L’affaire est en délibéré. Le tribunal de commerce de Créteil doit rendre son verdict le le 23 octobre prochain. L’enjeu, la recevabilité ou non de la vente de 3148 actions du groupe Sunu, appartenant au nigérien Mamadou Talata. Celui-ci souhaite solder sa participation dans la compagnie d’assurance africaine pour cause de différend avec l’actionnaire majoritaire, le sénégalais Pathé Dione.
Par Adama Wade
Le cabinet Price Water House Cooper avait évalué cette participation entre 1,8 et 2,2 millions d’euros. Dans la foulée, Mamadou Talata avait trouvé un repreneur, Rimon Hajjar, un libano-burkinabé assez connu sur la place de Ouagadougou, qui proposait d’acheter ses participations pour 2 millions d’euros. Refus catégorique de Pathé Dione et de certains de ses associés (93% des actionnaires se seraient opposés à la transaction) qui disposent de droits de péremption.
Cet épisode de vente à un tiers enterré, les deux parties entrent en négociations via leurs conseillers et leurs avocats. Un prix d’équilibre est trouvé, à savoir 1,5 million d’euros. «Mais, au moment de la conclusion de l’opération, nous avons appris que les actions faisaient l’objet d’un nantissement depuis 2010. Nous n’en étions pas informés. L’on ne peut pas vendre des actions nanties », explique Pathé Dione.
Des informations que Mamadou Talata réfutent : «Il y a eu tentative de nantissement en effet. Mais l’acte en question n’a jamais été signé par le groupe Sunu. D’autre part, la banque en question est au courant et nous a même signé une domiciliation irrévocable du produit de la vente de mes actions ».
Bref, les deux parties sont dans une véritable impasse judiciaire. Si le tribunal de commerce de Créteil se prononce pour la vente et désigne un expert pour fixer la valeur des actions, Mamadou Talata devra se retrouver avec une plus-value qui sera grevée de 30% représentant la taxe sur la plus-value applicable aux nigériens en France. «C’est cette plus valus qui bloque la transaction. Il voudrait que notre groupe supporte cette taxe », argue M. Dione qui rappelle que Talata n’a investi jusque-là que 275 000 euros.

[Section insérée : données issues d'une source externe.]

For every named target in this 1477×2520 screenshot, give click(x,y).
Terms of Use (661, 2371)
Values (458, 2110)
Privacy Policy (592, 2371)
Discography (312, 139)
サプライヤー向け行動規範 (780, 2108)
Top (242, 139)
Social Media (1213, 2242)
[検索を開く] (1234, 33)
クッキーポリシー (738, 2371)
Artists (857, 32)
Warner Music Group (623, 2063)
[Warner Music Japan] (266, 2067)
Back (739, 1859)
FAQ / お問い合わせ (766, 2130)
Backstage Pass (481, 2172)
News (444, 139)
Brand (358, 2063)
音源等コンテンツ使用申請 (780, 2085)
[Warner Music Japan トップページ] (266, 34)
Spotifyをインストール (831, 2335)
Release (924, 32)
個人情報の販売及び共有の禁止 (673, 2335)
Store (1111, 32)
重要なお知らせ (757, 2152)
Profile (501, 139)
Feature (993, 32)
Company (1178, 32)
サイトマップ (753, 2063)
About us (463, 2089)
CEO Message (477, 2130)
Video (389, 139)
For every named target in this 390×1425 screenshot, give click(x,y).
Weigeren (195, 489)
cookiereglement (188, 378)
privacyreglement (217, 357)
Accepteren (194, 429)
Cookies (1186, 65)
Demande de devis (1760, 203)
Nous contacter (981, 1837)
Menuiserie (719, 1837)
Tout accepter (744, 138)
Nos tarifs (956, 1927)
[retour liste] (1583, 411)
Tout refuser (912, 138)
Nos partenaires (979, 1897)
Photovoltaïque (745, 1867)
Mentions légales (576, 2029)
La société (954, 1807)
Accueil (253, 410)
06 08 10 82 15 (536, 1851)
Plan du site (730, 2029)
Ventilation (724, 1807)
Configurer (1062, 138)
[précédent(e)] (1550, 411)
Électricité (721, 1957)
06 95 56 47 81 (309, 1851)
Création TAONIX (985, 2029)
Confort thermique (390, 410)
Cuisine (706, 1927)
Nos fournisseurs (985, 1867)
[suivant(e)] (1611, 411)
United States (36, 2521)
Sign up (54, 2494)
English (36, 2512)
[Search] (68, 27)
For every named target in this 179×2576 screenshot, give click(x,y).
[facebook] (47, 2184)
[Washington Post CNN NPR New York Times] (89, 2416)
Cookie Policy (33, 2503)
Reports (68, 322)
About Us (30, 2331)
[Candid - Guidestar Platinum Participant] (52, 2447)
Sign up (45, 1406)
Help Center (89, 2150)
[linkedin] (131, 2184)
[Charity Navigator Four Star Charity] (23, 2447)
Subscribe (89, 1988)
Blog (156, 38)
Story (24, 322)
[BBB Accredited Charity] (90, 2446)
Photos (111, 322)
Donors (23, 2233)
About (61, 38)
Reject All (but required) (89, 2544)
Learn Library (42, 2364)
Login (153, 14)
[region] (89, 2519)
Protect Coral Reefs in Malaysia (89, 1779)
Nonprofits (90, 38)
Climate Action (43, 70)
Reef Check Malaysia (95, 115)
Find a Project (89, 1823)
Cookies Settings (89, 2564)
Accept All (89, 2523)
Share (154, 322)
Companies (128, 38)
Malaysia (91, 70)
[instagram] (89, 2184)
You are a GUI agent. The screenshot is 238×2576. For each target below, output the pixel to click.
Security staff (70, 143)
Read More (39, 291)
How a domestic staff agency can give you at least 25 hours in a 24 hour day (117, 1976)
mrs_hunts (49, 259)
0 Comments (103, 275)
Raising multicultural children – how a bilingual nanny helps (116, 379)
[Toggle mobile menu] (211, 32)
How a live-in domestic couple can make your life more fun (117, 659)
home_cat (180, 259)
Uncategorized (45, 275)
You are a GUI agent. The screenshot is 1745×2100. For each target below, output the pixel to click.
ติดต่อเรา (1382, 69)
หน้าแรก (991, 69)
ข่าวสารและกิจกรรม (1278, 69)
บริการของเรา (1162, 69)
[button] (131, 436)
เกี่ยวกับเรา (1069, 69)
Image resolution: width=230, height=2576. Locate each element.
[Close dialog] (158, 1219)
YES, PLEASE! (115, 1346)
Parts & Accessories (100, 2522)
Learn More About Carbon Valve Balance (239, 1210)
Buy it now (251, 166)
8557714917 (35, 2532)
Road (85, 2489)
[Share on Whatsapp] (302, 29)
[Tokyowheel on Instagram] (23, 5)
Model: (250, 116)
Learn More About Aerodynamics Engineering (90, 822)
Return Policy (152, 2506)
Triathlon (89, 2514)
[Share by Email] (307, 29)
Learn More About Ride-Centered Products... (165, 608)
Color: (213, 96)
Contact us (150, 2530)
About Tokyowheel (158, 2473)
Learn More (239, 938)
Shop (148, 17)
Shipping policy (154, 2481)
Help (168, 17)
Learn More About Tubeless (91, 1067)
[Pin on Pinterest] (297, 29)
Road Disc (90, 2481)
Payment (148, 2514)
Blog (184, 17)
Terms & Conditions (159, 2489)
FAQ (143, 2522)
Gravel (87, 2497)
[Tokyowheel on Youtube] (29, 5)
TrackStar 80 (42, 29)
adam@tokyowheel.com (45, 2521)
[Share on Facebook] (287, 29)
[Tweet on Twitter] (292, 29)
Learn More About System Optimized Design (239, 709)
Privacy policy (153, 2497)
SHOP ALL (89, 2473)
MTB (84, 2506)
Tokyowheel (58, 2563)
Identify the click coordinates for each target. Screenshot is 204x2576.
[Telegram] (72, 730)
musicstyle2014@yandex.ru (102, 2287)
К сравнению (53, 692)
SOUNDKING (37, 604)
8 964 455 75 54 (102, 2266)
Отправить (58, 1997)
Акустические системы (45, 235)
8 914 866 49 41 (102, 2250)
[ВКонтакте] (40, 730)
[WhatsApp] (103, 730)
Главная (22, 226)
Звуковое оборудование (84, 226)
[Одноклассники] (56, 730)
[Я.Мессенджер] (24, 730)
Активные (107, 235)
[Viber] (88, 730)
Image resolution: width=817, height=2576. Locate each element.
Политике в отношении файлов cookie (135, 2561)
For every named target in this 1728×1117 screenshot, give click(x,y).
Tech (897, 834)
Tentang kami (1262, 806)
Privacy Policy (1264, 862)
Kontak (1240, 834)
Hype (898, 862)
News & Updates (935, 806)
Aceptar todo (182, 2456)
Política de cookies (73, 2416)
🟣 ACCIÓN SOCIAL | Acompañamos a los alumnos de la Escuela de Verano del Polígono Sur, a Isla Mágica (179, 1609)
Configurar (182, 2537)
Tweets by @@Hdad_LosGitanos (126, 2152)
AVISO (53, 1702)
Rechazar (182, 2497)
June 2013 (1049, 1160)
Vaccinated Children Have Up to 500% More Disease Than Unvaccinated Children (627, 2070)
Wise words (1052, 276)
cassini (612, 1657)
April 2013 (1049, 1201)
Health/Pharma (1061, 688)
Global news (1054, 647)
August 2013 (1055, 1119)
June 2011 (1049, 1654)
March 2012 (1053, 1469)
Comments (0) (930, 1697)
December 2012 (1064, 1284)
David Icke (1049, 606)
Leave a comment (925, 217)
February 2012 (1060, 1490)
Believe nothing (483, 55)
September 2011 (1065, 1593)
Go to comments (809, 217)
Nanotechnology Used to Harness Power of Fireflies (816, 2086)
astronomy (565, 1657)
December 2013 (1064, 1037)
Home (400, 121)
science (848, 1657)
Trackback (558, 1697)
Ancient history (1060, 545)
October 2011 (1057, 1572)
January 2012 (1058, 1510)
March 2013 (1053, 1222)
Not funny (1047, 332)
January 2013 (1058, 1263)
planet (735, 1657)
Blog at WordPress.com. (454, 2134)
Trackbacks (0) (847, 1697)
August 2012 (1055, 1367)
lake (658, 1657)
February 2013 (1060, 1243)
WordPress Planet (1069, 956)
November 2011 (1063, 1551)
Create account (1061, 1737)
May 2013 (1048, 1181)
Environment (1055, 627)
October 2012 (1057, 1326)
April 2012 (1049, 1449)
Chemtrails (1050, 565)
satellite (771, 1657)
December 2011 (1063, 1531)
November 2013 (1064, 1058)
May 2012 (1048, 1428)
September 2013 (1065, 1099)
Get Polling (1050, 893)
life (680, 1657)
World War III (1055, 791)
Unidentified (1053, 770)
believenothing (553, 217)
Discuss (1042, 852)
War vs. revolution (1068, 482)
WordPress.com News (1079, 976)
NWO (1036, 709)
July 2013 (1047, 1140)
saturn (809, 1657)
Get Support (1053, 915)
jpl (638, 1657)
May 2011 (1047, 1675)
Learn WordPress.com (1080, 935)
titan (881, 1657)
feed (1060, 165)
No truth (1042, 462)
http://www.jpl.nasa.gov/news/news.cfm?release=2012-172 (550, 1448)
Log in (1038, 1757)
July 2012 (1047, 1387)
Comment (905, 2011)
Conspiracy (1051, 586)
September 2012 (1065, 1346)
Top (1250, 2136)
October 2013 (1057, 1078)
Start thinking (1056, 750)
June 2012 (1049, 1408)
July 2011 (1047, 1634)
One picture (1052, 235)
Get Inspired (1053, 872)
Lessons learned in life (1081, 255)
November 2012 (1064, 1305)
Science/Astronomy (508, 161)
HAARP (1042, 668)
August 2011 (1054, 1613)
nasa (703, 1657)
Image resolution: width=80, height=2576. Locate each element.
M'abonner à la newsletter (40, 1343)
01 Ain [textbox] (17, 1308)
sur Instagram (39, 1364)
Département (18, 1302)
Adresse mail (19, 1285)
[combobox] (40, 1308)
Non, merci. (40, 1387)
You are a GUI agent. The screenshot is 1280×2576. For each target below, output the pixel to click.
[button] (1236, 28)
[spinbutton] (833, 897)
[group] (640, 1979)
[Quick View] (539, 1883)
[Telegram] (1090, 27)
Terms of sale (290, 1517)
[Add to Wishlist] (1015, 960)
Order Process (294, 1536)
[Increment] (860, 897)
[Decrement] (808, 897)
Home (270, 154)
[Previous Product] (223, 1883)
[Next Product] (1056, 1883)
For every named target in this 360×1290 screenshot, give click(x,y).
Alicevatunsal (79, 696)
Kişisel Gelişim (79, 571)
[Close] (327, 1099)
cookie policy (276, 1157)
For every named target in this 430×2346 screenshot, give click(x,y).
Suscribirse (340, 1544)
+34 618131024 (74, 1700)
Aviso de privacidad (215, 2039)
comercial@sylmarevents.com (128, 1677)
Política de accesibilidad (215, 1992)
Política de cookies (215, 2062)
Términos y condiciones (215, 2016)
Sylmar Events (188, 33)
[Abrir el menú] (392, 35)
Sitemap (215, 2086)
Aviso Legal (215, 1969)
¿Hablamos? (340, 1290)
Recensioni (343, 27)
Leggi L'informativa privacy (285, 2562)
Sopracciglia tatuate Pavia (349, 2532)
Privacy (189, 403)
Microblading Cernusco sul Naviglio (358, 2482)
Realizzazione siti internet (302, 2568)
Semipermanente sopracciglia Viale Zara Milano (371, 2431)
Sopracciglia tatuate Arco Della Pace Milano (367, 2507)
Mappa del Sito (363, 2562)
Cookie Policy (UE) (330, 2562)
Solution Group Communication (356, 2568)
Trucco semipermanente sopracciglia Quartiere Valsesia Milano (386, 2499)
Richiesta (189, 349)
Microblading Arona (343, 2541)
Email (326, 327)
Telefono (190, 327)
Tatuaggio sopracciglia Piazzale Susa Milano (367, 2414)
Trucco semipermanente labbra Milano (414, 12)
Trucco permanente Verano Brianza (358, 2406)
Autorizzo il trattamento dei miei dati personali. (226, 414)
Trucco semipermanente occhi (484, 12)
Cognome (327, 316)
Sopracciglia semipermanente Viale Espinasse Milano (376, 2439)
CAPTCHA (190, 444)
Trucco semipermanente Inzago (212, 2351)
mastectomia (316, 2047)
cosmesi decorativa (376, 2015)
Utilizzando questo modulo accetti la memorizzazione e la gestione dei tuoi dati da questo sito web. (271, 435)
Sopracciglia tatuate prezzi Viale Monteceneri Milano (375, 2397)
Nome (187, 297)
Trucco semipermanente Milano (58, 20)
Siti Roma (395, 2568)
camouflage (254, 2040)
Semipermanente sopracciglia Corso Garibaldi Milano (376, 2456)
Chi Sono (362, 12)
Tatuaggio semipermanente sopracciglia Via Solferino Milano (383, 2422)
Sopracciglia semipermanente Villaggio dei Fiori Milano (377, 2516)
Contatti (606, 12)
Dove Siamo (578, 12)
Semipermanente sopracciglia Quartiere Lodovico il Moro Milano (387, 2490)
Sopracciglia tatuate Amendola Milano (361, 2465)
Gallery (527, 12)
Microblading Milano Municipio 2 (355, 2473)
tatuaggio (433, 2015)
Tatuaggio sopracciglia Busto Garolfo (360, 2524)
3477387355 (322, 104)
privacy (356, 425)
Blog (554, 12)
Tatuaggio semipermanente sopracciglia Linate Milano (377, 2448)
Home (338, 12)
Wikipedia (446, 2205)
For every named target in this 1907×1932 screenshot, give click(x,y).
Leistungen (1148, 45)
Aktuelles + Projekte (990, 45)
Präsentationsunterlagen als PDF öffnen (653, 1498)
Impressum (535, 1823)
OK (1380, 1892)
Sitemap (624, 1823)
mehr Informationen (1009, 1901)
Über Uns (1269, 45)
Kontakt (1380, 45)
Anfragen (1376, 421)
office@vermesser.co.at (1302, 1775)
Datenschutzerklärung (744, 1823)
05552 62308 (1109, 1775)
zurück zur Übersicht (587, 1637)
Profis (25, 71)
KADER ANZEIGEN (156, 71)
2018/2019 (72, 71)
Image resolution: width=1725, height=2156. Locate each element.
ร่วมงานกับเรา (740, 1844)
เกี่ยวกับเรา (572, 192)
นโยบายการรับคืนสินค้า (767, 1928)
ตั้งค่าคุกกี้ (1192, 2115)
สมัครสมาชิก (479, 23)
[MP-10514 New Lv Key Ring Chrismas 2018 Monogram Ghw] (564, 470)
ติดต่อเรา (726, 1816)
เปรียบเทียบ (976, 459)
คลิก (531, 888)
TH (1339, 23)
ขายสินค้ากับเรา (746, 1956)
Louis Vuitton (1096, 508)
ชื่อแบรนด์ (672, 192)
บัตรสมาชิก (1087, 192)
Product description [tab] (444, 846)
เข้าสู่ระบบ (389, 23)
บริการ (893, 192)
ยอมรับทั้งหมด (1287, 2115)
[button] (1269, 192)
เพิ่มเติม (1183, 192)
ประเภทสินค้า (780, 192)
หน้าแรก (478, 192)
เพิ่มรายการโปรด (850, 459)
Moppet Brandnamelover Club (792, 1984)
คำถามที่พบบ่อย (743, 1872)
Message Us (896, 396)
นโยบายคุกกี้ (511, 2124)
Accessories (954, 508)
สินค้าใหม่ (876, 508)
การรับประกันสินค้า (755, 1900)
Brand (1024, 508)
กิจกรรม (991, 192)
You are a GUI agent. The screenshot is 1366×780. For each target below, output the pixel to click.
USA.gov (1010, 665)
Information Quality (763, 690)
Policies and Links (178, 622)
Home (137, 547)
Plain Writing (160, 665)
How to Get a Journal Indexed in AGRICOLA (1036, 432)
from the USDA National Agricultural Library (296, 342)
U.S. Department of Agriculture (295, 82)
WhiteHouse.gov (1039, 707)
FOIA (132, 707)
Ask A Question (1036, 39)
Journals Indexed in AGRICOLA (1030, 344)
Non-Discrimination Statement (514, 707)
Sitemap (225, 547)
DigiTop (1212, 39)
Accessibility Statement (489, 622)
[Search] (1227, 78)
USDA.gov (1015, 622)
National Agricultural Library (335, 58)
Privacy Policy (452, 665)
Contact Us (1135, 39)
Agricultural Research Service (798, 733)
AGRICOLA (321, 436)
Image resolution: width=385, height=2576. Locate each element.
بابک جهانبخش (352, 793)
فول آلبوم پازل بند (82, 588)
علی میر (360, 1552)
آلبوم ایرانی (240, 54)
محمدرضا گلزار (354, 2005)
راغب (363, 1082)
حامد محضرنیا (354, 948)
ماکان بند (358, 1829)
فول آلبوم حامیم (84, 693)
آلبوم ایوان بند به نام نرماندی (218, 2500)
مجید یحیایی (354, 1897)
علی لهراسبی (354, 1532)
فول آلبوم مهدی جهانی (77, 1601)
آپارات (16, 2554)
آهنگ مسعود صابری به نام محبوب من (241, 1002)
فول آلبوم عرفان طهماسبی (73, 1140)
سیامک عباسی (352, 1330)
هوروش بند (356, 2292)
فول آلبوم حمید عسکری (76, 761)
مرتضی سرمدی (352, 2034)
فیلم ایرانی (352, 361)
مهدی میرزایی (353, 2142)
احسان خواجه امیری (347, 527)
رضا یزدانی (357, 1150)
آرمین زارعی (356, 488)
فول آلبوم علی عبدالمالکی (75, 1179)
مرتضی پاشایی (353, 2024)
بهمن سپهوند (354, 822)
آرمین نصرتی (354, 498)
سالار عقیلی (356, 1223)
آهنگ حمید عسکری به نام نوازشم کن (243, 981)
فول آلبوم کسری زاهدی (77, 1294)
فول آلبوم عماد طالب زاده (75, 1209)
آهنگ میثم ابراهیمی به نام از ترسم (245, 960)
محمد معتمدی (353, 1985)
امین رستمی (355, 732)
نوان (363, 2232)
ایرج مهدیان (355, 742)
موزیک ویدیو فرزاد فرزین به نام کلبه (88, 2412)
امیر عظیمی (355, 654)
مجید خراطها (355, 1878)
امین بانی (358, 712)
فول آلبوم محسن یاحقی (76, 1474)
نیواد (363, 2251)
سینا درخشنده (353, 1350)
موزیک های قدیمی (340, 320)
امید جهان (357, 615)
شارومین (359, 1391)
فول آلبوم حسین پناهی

Dans le cas où le tribunal s’oppose à la vente, le problème n’en sera que plus complexe pour deux actionnaires qui ne souhaitent plus poursuivre leur compagnonnage.
Une date clé
En fait, le désengagement de M. Talata et l’affrontement judiciaire qui s’ensuit cache une bataille plus lourde entre les deux hommes, dont les relations fructueuses remontent au milieu des années 80. La cassure est intervenue le 18 mai 2011 quand Pathé Dione propose à celui qu’il appelle «son jeune frère», âgé de 62 ans et de dix ans son cadet, de faire prévaloir ses droits à la retraite en échange d’un salaire consistant advitam eternam et de tous les traitements dus à un retraité de luxe. Celui-ci accepte d’abord, remerciant son « grand frère», avant de se rétracter rapidement arguant que son ex associé n’allait pas respecter ses engagements.
Abus de biens sociaux
En septembre 2012, Mamadou Talata porte plainte contre Pathé Dione au Niger pour abus de biens sociaux. Le nigérien est débouté en première instance. Le ministère public (parquet) décide, en ce qui le concerne, de ne pas interjeter appel. Mamadou Talata interjette et obtient gain de cause. Pathé Dione est condamné au civil et au pénal en juin dernier. EN plus d’une condamnation à rembourser 247 millions de FCFA au groupe Sunu et 90 millions à son ex associé, il écope de 12 mois dont 6 en sursis pour abus de biens sociaux à Niamey.
Le sénégalais décide de se pourvoir en cassation. Problème, la cour de cassation nigérienne n’était pas encore en place au mois de juin dernier. Les membres de cette instance viennent tout juste de prêter serment. Théoriquement, le patron de Sunu ne peut pas venir au Niger où le pourvoi n’est pas suspensif bien qu’une réforme en cours prévoit de le rendre comme tel pour certains montants.
Le fonds du dossier
L’abus de biens sociaux en question concerne un salaire de 1,5 millions de FCFA que Pathé Dione aurait perçu entre 2000 et 2001 et dont le cumul approcherait les 300 millions de FCFA. «Il s’agit d’indemnité de représentation que m’avait proposée Talata (lequel percevait 1 million sous forme d’indemnités) et un autre dirigeant du groupe » explique Pathé Dione qui avait repris les filiales Axa et Ugan IARD en 2000. Par la suite, le commissaire aux comptes suggère qu’une indemnité de représentation doit être traitée comme un salaire. «Les deux me l’ont fait signer et l’ont conduit à l’inspection du travail qui a refusé de signer, arguant que je n’étais pas résident. Par conséquent, le contrat de travail n’a jamais été signé ».
Voilà tout le fond d’un dossier à rebondissements entre deux hommes jusque-là très proches. Le fin de l’histoire sortira de Créteil, ce 23 octobre et de la cour de cassation (voire la cour suprême) du Niger bientôt. Affaire à suivre.